Art Exhibit Highlights Women Authors And Readers

Carrie Schneider is a Brooklyn-based artist whose most recent art exhibition, “Reading Women,” has been on display since late October in the Granoff Center for the Creative Arts at Brown University. “Reading Women” is exactly as its name states—at its most basic, it is a collection of over 100 large, framed photos and video clips of women reading books by female authors. However, the simple format actually showcases complex ideas about how women are often forgotten and under-recognized in the canon of art history and literature.

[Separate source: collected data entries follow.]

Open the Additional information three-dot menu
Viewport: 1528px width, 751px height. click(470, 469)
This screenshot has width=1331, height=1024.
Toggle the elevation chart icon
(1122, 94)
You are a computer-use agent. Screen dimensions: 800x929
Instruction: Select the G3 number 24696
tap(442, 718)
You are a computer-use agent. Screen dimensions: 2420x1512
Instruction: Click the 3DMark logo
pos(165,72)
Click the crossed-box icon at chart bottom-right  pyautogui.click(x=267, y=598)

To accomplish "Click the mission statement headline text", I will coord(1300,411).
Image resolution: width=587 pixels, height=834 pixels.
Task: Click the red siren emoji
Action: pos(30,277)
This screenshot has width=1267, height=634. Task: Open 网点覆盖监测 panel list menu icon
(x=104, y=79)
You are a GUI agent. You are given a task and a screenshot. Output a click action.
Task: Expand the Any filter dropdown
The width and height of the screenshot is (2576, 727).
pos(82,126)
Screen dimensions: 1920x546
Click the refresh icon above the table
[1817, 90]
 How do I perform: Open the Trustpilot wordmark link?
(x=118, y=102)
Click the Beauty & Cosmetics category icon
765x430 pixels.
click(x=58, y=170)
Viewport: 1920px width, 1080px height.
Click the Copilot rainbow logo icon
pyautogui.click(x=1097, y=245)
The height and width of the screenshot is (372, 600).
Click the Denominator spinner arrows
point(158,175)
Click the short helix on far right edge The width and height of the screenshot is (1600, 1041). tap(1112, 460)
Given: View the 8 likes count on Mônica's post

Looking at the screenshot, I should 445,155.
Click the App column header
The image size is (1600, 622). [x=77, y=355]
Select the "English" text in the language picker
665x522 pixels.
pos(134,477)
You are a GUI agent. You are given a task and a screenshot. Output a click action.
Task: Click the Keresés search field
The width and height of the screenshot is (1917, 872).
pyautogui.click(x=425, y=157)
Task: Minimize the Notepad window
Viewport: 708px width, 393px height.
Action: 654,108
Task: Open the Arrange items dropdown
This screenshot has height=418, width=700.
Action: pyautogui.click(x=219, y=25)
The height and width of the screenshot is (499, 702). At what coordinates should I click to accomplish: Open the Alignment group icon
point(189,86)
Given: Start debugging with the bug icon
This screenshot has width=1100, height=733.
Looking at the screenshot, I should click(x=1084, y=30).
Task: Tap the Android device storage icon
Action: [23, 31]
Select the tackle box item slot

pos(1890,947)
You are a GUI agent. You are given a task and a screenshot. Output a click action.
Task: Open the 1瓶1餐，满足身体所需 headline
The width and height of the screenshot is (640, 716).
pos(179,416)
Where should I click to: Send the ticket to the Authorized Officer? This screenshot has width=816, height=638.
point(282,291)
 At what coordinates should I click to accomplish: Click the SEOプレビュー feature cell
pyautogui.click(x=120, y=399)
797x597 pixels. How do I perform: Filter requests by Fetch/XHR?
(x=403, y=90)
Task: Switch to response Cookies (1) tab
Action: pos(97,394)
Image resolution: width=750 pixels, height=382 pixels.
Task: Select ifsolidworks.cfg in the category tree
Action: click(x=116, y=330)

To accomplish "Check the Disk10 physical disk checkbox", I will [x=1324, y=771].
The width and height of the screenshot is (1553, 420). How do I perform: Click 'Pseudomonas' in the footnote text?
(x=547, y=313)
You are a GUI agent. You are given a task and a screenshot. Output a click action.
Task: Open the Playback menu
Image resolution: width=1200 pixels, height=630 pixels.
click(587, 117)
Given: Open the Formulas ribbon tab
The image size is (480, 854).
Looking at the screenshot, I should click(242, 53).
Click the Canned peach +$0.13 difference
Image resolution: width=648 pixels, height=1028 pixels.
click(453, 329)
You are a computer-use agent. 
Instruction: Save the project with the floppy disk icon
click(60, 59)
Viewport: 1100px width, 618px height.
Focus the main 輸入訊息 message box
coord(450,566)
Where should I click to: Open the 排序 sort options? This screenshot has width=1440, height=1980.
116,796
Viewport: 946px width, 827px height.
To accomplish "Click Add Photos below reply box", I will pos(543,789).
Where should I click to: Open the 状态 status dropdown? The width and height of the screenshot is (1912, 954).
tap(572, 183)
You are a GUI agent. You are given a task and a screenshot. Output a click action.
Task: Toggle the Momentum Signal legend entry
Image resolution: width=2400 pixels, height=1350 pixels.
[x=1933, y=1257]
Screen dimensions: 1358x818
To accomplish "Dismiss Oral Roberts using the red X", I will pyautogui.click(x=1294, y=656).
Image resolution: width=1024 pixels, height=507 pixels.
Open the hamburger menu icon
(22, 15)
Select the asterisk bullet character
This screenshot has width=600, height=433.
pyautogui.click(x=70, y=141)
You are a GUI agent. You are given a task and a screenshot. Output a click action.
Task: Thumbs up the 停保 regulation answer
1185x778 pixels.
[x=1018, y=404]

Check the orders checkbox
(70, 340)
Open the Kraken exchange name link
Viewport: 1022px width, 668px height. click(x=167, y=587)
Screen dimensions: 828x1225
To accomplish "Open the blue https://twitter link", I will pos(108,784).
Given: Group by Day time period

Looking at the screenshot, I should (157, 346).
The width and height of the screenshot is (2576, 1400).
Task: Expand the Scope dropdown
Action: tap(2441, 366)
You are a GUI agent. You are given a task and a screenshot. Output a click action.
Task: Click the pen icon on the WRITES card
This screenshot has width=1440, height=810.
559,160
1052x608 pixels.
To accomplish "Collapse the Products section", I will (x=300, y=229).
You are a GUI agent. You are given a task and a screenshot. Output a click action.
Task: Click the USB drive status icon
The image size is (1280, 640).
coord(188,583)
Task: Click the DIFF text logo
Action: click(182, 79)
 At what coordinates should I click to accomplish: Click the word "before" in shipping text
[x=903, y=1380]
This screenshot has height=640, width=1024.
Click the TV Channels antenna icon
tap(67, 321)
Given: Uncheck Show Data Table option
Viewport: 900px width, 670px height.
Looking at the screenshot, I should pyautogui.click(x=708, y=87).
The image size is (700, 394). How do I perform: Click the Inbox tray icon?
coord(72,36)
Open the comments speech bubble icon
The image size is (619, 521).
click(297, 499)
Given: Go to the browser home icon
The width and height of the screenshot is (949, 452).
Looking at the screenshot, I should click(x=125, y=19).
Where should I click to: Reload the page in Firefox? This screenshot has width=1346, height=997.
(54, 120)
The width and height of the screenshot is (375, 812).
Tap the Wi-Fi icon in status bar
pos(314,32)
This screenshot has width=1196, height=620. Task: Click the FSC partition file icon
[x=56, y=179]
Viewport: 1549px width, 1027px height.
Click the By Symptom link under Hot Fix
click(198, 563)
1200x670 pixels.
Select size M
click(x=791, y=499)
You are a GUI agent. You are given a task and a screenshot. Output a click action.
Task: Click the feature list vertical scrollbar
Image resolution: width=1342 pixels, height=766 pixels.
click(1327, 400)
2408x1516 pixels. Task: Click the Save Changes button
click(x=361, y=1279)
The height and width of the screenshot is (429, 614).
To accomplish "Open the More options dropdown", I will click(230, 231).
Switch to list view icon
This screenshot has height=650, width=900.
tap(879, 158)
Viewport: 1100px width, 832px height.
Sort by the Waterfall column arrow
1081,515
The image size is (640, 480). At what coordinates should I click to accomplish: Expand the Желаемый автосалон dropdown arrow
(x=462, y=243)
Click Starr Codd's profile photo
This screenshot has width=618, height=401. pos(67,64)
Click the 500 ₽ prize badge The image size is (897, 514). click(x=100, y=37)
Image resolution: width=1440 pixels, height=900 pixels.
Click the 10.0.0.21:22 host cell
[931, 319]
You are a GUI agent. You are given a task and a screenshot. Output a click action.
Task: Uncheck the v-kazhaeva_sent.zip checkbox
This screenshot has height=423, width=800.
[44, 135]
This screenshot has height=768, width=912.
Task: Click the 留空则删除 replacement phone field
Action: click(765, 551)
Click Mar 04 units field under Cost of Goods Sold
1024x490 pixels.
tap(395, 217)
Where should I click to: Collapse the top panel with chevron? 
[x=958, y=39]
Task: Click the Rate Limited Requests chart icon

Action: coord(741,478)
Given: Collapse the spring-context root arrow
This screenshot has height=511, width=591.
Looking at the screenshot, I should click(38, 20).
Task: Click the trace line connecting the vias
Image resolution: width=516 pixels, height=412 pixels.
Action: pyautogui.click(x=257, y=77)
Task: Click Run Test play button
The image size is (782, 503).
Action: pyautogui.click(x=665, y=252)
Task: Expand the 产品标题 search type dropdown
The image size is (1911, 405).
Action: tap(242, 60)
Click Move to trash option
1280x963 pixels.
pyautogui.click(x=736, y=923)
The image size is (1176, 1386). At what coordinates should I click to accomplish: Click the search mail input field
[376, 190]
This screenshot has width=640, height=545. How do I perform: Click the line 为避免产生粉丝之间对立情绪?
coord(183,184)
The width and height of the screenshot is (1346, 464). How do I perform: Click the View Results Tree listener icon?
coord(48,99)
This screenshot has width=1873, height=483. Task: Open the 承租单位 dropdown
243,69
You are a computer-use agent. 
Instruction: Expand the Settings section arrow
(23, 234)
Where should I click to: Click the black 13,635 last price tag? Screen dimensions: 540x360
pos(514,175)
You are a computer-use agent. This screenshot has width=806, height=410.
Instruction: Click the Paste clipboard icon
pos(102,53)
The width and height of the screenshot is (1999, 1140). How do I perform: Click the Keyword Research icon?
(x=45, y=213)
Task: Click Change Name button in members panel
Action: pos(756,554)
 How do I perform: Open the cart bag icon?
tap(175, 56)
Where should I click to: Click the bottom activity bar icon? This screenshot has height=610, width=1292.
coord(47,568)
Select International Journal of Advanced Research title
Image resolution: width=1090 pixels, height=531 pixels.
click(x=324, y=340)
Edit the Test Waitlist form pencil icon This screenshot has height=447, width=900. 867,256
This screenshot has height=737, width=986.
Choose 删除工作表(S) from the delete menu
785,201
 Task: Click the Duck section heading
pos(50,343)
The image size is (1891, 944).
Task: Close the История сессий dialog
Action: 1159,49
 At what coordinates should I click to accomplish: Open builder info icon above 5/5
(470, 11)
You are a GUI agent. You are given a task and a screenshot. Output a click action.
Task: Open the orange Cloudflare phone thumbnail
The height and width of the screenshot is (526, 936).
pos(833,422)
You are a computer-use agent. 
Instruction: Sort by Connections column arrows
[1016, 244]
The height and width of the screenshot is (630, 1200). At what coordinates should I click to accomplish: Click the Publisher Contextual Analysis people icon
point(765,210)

When she began working on “Reading Women,” Schneider read a number of studies that detailed the overwhelming maleness of prominent authors. But it doesn’t just begin and end in the literary arts; motivated by Linda Nochlin’s 1971 historical text Why Have There Been No Great Women Artists?, Schneider began shooting her project in 2012, the same year that a mere four percent of the artwork in New York’s Museum of Modern Art’s Permanent Collection Galleries were created by female-identifying artists.

Schneider chose art as her format to speak about this gender-based discrepancy. She asked friends and colleagues who were also artists (including visual artists, musicians and writers) who lived in New York to sit silently while reading a book of their choice in their own home or studio for a couple of hours. While they were reading, she took their photos often near a window for a natural look without the use of artificial lighting. Schneider used long portrait lenses to keep a distance while shooting to not disturb the women. This longer duration of time spent with her subjects also helped to create more relaxed, natural portraits. Each photo was purposefully shot indoors so viewers would think “about how interior spaces are viewed as traditionally feminine, and kind of (allow) that to be powerful,” Schneider said. Each portrait is titled after the sitter, the author of the book they are reading, the title of the book, and the publication year.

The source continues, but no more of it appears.